*** Opening DATASET EXCERPTS ***
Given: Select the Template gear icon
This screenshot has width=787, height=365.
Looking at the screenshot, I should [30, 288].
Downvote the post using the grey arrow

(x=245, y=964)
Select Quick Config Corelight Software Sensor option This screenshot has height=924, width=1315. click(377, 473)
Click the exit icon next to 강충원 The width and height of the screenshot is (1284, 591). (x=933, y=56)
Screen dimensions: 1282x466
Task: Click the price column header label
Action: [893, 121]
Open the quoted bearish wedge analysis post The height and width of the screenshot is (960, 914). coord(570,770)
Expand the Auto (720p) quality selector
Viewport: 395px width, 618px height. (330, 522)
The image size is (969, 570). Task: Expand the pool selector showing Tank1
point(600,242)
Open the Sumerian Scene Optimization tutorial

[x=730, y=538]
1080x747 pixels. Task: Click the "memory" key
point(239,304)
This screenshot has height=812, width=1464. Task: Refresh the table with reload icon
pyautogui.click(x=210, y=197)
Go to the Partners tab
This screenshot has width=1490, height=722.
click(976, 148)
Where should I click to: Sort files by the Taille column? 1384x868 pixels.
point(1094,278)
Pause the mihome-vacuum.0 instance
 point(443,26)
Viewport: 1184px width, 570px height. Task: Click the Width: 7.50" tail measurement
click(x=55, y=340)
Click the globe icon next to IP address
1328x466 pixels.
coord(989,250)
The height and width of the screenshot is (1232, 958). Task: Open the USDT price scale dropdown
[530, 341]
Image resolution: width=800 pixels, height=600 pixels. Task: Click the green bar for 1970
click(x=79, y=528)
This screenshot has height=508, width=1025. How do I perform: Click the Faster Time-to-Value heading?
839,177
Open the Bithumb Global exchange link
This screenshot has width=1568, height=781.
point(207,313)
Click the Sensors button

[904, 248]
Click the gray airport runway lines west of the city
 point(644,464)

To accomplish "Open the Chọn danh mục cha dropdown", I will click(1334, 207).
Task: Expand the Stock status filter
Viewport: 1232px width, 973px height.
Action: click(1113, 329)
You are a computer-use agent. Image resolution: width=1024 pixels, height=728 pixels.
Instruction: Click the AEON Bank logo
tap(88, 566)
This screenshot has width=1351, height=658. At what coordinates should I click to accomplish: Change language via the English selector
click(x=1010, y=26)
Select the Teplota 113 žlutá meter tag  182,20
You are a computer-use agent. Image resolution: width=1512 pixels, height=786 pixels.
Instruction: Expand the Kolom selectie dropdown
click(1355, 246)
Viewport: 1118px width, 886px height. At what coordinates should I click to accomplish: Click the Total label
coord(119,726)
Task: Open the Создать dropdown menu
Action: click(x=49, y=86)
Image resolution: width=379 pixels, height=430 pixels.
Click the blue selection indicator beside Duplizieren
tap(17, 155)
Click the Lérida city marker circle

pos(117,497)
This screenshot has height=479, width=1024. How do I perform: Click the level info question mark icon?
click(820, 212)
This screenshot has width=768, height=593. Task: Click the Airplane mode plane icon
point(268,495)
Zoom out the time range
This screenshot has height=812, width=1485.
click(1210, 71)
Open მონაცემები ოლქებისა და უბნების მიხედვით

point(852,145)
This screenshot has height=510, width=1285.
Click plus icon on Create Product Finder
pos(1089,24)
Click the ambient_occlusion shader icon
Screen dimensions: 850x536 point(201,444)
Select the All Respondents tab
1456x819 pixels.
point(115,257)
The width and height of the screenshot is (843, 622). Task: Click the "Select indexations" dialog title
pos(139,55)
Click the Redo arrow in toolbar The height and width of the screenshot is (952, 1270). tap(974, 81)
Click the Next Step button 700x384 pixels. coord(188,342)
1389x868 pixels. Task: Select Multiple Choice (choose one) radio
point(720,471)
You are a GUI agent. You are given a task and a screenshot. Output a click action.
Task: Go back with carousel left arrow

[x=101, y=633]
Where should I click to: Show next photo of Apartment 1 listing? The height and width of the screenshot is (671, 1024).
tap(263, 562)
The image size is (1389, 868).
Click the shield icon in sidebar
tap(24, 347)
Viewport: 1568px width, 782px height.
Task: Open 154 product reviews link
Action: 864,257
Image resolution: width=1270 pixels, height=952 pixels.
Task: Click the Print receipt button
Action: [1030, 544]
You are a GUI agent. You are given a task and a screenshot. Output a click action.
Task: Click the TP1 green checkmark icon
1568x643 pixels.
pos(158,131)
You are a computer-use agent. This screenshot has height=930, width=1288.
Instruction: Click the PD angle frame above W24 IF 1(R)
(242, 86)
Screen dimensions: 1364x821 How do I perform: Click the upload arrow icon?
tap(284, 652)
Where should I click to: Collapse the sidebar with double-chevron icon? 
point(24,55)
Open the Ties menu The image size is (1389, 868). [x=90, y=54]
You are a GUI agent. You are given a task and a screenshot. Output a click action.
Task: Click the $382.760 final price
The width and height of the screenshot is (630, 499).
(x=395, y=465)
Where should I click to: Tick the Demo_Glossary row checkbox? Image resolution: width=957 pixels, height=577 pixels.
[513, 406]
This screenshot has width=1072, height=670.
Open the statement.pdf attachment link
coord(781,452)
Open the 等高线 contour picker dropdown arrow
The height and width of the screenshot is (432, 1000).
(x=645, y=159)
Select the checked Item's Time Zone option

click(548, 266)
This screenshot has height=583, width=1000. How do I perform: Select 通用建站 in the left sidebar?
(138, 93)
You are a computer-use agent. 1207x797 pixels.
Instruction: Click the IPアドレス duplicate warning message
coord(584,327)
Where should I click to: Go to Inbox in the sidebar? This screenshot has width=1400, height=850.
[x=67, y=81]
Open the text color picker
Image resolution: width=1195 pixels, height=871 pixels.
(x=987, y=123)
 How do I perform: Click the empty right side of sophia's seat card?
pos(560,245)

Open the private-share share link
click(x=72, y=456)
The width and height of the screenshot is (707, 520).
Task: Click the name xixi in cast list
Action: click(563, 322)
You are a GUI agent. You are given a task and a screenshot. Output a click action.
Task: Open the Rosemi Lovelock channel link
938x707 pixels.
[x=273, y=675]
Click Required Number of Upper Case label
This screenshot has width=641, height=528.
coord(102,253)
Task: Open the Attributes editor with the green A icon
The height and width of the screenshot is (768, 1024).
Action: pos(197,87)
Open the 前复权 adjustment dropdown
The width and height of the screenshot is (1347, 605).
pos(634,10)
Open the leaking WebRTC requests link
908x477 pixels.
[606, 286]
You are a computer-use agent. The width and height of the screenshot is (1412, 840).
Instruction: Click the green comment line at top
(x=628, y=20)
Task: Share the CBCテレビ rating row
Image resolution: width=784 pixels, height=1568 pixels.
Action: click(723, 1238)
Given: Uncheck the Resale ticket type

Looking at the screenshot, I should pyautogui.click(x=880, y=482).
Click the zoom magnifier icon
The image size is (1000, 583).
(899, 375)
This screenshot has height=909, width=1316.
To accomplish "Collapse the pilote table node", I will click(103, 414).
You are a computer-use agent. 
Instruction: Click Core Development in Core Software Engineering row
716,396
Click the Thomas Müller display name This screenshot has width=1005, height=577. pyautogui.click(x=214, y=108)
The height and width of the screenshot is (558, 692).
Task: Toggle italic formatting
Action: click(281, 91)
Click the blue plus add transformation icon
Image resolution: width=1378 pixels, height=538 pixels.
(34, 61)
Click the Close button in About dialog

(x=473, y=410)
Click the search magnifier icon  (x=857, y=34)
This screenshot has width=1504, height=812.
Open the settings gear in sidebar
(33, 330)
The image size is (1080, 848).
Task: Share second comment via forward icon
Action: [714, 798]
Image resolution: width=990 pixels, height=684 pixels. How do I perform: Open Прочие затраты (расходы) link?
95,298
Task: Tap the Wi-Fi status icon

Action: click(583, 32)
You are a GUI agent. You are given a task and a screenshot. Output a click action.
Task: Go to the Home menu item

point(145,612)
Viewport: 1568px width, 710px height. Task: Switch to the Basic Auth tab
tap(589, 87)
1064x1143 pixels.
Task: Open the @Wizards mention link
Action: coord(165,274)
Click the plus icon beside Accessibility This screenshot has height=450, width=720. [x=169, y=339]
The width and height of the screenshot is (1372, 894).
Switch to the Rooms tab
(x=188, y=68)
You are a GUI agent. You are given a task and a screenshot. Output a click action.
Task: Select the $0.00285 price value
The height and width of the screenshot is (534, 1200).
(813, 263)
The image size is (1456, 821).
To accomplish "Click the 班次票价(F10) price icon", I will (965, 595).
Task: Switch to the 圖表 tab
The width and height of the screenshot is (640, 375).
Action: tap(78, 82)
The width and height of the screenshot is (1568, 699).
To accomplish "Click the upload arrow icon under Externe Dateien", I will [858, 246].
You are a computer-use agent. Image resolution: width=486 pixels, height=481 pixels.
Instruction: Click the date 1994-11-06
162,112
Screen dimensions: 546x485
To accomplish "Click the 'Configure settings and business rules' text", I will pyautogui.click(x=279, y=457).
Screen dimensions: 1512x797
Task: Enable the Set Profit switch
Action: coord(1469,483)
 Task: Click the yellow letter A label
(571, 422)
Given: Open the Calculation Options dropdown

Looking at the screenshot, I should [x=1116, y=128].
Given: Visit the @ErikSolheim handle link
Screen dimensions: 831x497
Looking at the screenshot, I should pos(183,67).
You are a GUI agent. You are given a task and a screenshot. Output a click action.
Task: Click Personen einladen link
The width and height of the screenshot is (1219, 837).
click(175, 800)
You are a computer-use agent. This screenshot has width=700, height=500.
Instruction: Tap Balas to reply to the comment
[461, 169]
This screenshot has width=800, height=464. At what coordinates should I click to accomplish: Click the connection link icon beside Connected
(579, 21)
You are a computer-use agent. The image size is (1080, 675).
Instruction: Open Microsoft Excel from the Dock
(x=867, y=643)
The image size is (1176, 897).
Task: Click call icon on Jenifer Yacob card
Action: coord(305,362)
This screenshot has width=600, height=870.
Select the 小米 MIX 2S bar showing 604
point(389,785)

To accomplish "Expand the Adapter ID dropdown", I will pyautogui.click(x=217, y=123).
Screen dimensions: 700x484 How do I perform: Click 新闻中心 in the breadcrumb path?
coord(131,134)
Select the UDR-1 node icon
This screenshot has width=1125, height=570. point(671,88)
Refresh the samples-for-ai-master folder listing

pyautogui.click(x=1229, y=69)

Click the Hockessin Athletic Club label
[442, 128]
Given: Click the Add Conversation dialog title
*** Closing DATASET EXCERPTS ***
WHAT THE TASK ASKS: Lines with the word "magnifier": copy each one from the data above.

ANSWER TO THE EXERCISE:
Click the zoom magnifier icon
Click the search magnifier icon  (x=857, y=34)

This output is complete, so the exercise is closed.